Spanning land between Washington Avenue and Classon Avenue, with access on Sterling Place and Park Place, Stroud Playground is heavily used not only by children but also by adults.
It's a family park with chess/checker boards and adult seating areas, handball and basketball courts, as well as swings and a slide for the little ones. It's tucked around the Stroud school, but is used from early morning to late, late, late into the night. It really should be called Stroud Park because it is much more than just a little playground.
The Prospect Park Alliance is designing the new park pro bono, donating services worth about $300,000. They were asked to do this in the service of park equity, it appears, by the Mayor. There are three designers working on this project including Christian Zimmerman, who designed the Lakeside skating park at Prospect Park. Zimmerman considers the current budget tight.

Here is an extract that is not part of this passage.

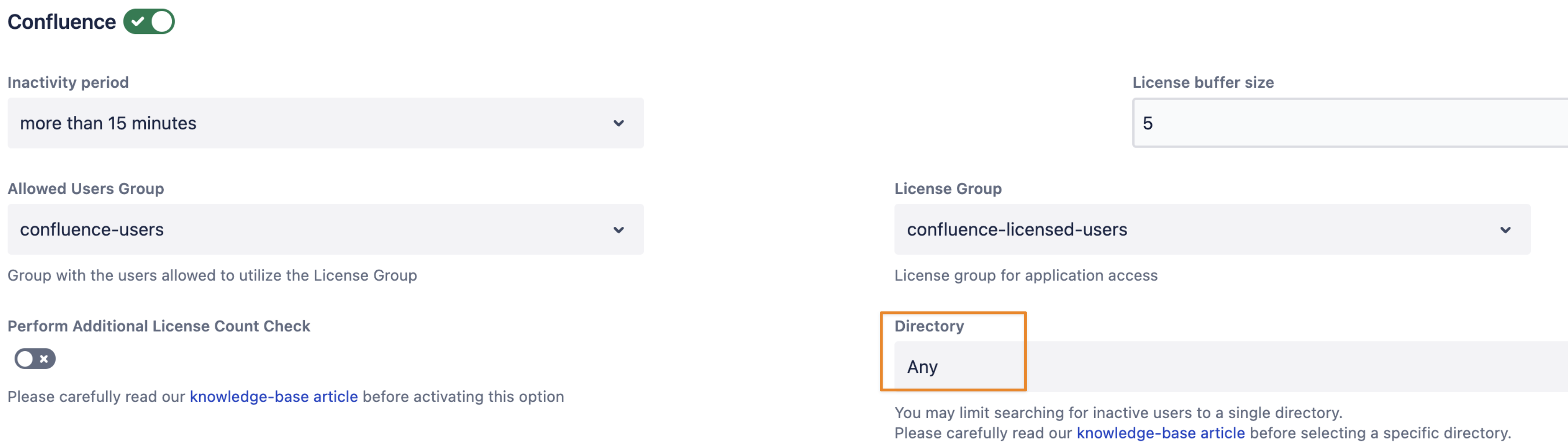Image resolution: width=1568 pixels, height=447 pixels.
Task: Click the chevron arrow of Allowed Users Group
Action: click(618, 230)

About a hundred people of all ages attended the meeting at Stroud school, ate sandwiches and salads, and shared their visions--and their happy memories--with the people who will be drawing up the plans.

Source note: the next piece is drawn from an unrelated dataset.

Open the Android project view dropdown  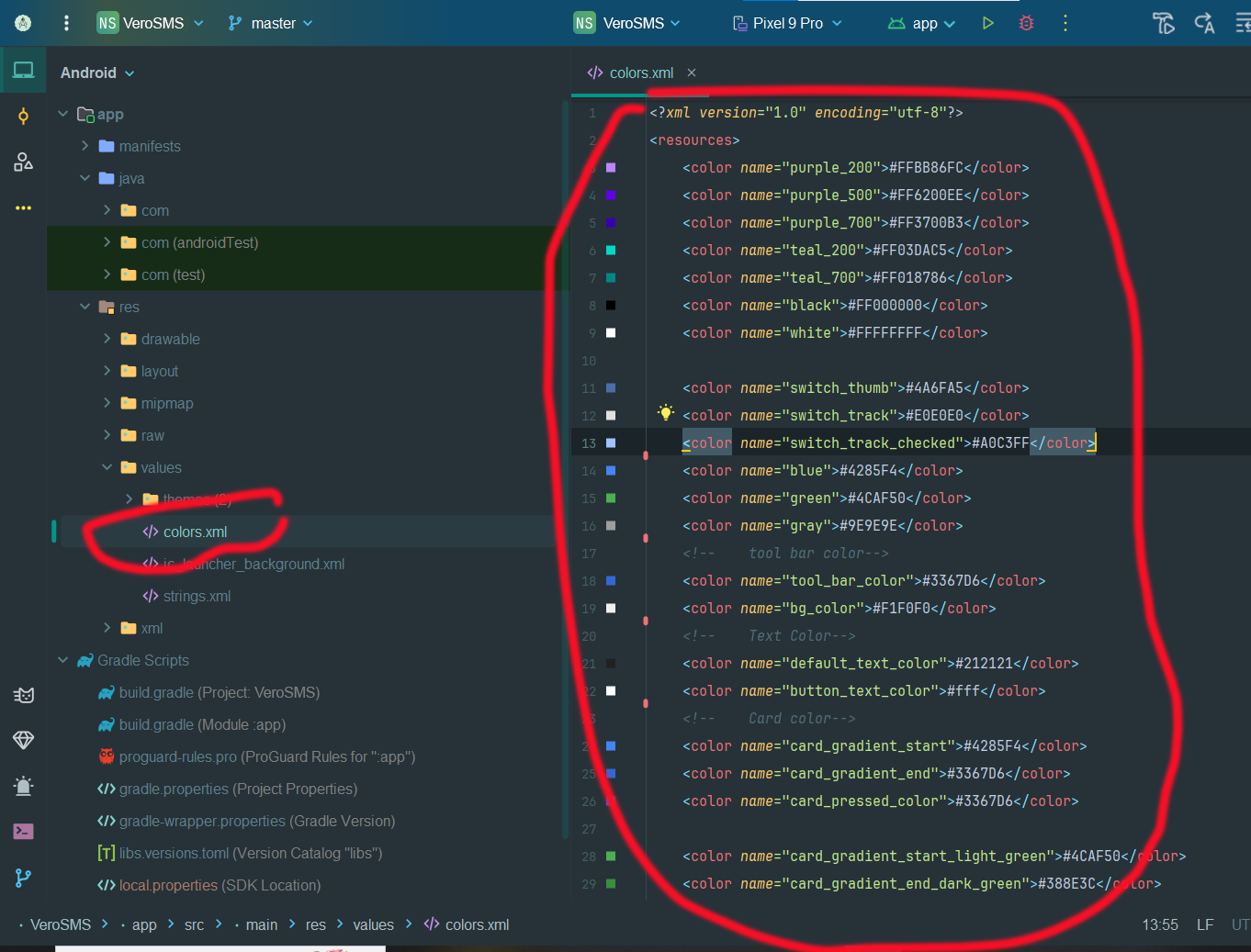pos(96,72)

The attendees were divided into several brainstorming teams. Each team created a list of their desires for the park, and these were shared with everyone and collected by the officials working on the project.
Our team was impressed with how much consensus there is about what's needed for this park. Improved safety, including better lighting to encourage safe night use of the park, was on everybody's list. The park is in such disrepair that children get hurt various ways. A resident told me that in September, a child tripped on uneven pavement and broke her arm in the park.
One concern I've had, and others have had, is the wall along the back of the park. Kids climb the wall, which has a 10-12 foot drop on the parking lot side. We're lucky no one has been seriously injured, and parents and neighbors are aware of this hazard, as is the parks department.
As a group we requested, among other things: more green space, composting and a community garden; more basketball courts (so residents can revive summer basketball tournaments); better spaces for adults to relax and play their own card and other games; better lighting and safety; a green fitness circuit/track and field area for teens and adults; less concrete/asphalt; a place for artistic expression; save the trees!; a covered pavilion to escape sudden rain storms; better drainage; and a more interesting, fun water feature. (Rebuilt bathrooms are a given, and are being handled separately.)
The designers are going to work immediately, and will present their proposed design at a Community Board meeting for public comment. Full implementation will take a year or so.
Residents have also created a Friends of Stroud Park organization and the City is supporting such efforts as well. The City wants all of the newly redesigned parks to have a "Friends of" organization to help support their maintenance and management.